Without the cover on, you can't get an accurate reading.


----------



## wptski (Sep 19, 2008)

DSigala said:


> Oh great, Yes it says on canm Seals AC Leaks in rubber, O rings gaskets and hoses,
> AC/Pro did come with its own reusable gauge, Thou, that's not what I used
> I used my 134A Manifold gages, Is there anything I can do , I only used them for this repair. I actually bought them from Amazon. More ice has accumulated on the low side again,


A market has been created for leak sealant detectors because it will plug up a recovery machine but this is mostly for MVAC or automotive because of more DIY. Did you connect the A/C Pro directly or through your gauge set? Never heard of any damage to gauge set anyway just recovery machines.


----------



## DSigala (Jan 7, 2016)

Hello, I connected the can of A/C pro to my manifold, so I could monitor the low side pressure while adding , I just called A/C Pro and he said there should be no problem using it with my manifold gauges, So I hope he is correct. anyway thanks for the heads up, by the way, still showing frost on the whole low side, temp display on control panel showed -10 degree's this morning, but then it shot back up to 18 deg
after removing my gauge from the low side quick disconnect? perhaps its still overcharged. Somewhat erratic on temp


----------



## beenthere (Oct 11, 2008)

In the old days. We would just keep leaving out gas until the low side didn't freeze up anymore.

These days, we just recover the entire charge, and then recharge to factory list weight.


----------



## DSigala (Jan 7, 2016)

I was going to install another line tap on the service line, Can I use a recovery system to take out some refrigerant, or just use the low side line tap,
Just checked temp, its down to 8 degrees on the control panel.
Also I will put the cover back on and recheck., thanks everyone for your input.,
Also was going to make a recovery machine out of another used compressor to recover the 134A.


----------



## beenthere (Oct 11, 2008)

Before you do anything else. Put the over back on. The fan must be blowing over the evap coil for it to work right.


----------



## DSigala (Jan 7, 2016)

OK beenthere
I will do that first thing in the morning! Thanks for your help!


----------



## DSigala (Jan 7, 2016)

Well, I installed the evaporator cover, what a pain to get those side gaskets in place.
Now it is working like it should, Steady -10 Degrees! I hope it continues, but I at least know what the problem was, My Low side line has minimum frost at the line tap
So just want to say thanks everyone that helped me on this. Like to get a used recovery machine now, sure would have helped. but the cover sure made a difference
Thanks again everyone for your help
Dennis


----------



## beenthere (Oct 11, 2008)

Your welcome.


----------



## wptski (Sep 19, 2008)

DSigala said:


> I was going to install another line tap on the service line, Can I use a recovery system to take out some refrigerant, or just use the low side line tap,
> Just checked temp, its down to 8 degrees on the control panel.
> Also I will put the cover back on and recheck., thanks everyone for your input.,
> Also was going to make a recovery machine out of another used compressor to recover the 134A.
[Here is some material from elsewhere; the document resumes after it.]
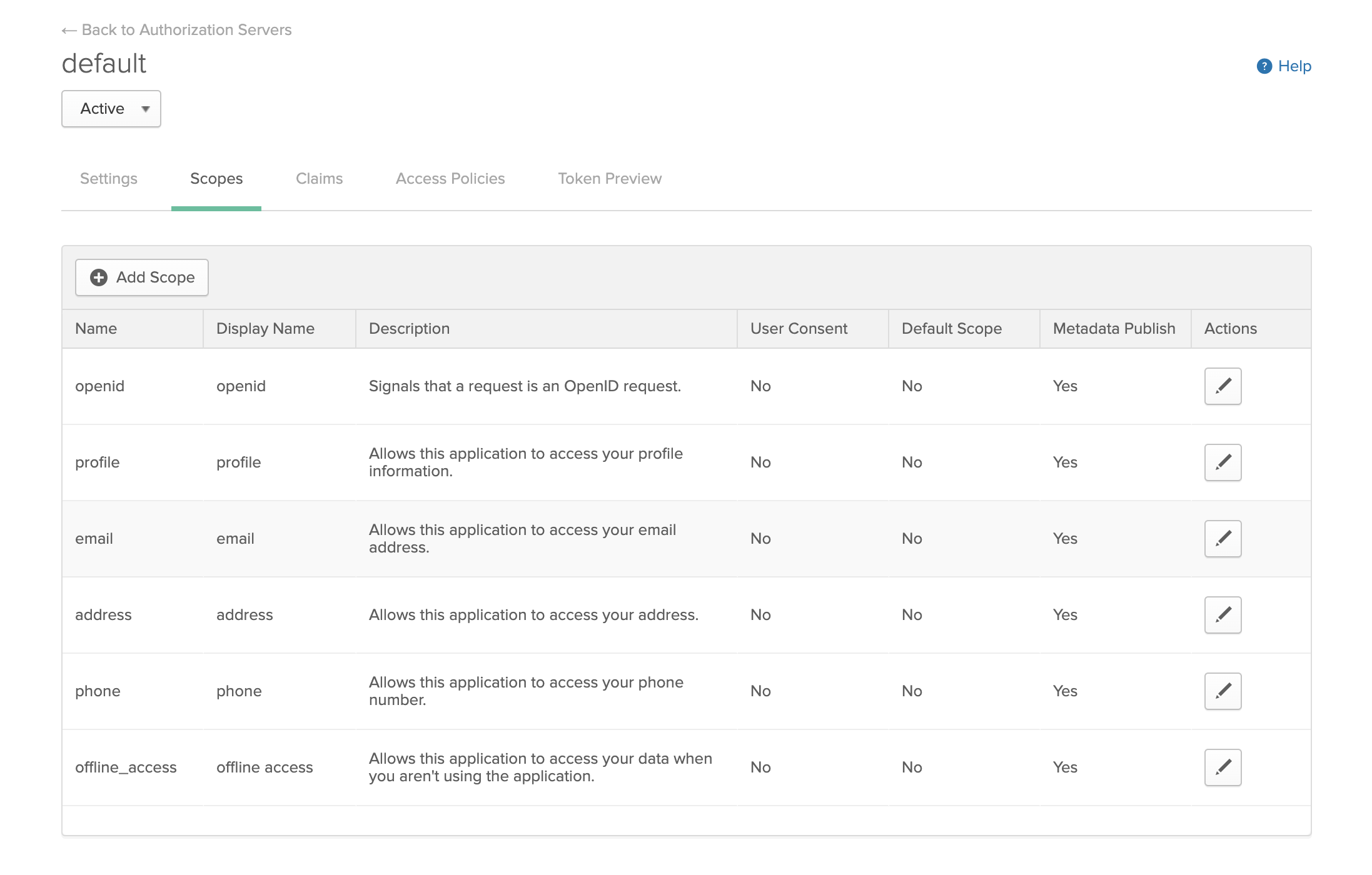Edit the openid scope via pencil icon
The height and width of the screenshot is (875, 1372).
point(1223,386)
What brand of line tap did you use? I've had the piercing pin which becomes the Schrader valve on a Supco stick as I removed the hose. The large head on the pin gets caught on the rolled over edge that keeps those parts trapped. This can be avoided if one has hoses that have an adjustable depressors like the Yellow Jacket brand has. You have to adjust it so it doesn't press the pin in too far.


----------